REFERENCE ID: PHARMATUTOR-ART-1940
Infections with parasitic worms are pathogenic for human beings and a large proportion of the world’s population is affected by helminthes. Helminthes infections are among the most common infection in human beings, and a major degenerative dieseace in world today, affected at least 1/3 people world population. Parasitic diseases cause severe morbidity and population in the endemic areas are the worst hit. Existing drugs have adverse effects and their indiscriminate use is leading to resistance of parasites. Also there has been growing interest in the traditional cures of livestock diseases. Plants are known to provide a rich source of botanical anthelmintics, antibacterials and insecticides. A number of medicinal plants have been used to treat parasitic infections in man and animals.
An anthelmintic drug can act by causing paralysis of the worm, or by damaging its cuticle, leading to partial digestion or to rejection by immune mechanisms. Anthelmintic drugs can also interfere with the metabolism of the worm and since the metabolic requirements of these parasites vary greatly from one species to another, drugs that are highly effective against one type of worm can be ineffective against others.
Morus alba plant(moraceae) commonly known as white mulberry. The white mulberry is a medium large deciduous tree with broad canopy renowned as a shade maker in hot climates. The species is native of china where it’s leaves are used to feed worms used in ancient process of silk making. Strong trunk and branches bear a pleasing grayish-white smooth bark from which it received it’s common name. Cultivation of white mulberry for silkworms began over 400 years ago in china.The whole plant is claimed to possess medicinal properties.
Material and methods
The leaves of the plant Morus alba (L) was collected from the sector-6, bhilai nagar, Chhattisgarh in month of April-may and subsequently identified and authenticated by central national herbarium, botanical survey of india, (Howrah) west bangal.
Preparations of extract
Firstly the collected leaves were wash properly and dried in shade then powered to get coarse powder. About 500 gm, of coarse powder was extracted with methanol (40-60oC) by continuous hot percolation using soxhlet apparatus. Then solvent was evaporated to get dried extract and was stored in refrigerator prior to the period of biological investigations. The test sample were prepared at the concentration i.e., (2.5, 5 and 10 mg/ml) in distilled water containing 1 % of Tween80. Suspension of distilled water and 1% of tween80 is used as control.
Phytochemical screening of the plant leaves was carried out as described for alkaloids (Harborne, 1973), steroids and terpenes (Trease and Evan, 1989), flavonoids (Awe and Sodipo, 2001), tannins (Odebiyi and Sofowora, 1978), volatile oil.
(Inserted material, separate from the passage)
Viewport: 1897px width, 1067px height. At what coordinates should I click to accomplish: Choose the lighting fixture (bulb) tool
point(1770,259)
Adult earthworm of the genus and species, pheritima posthuma, was collected from moist soil, and washed out in to normal saline water and the earthworms are divided into five groups.Each groups consisting of six earthworms(approximately equal size) Adult Indian earthworms Pheretima posthuma having anatomical and physiological resemblance with intestinal roundworm parasite of the human being. So Pheretima posthuma were used for present study.
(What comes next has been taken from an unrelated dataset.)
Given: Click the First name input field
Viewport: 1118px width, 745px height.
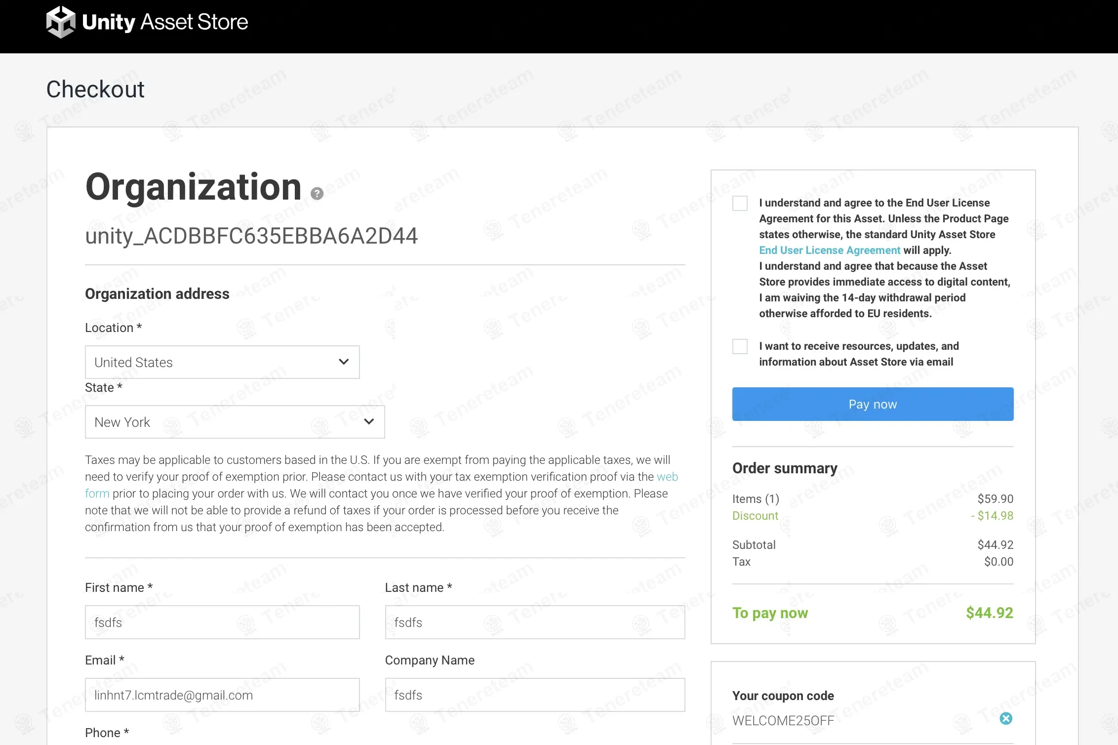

Three groups each consisting of 5 earthworms of approximately equal size (3-5cm) were released into 25ml of desired formulation taken in 9cm petridishes. Each group was treated with one of the following: vehicle(1% tween 80), Albendazole(10mg/ml) or extracts(2.5,5,10, ml) in normal saline containing 1%tween 80. All the test solutions and standard drug solutions were prepared freshly before use. Observations were made for the time taken for paralysis which was noted when no movement of any sort could be observed except when the worms were shaken vigorously. Time for death of worm was recorded after ascertaining that worm neither moved when shaken vigorously nor when dipped in hot water.
Values in the table are expressed as mean+SEM. Results were analysed by one way ANOVA followed by Dunnett’s test. P<0.01 was considered significant.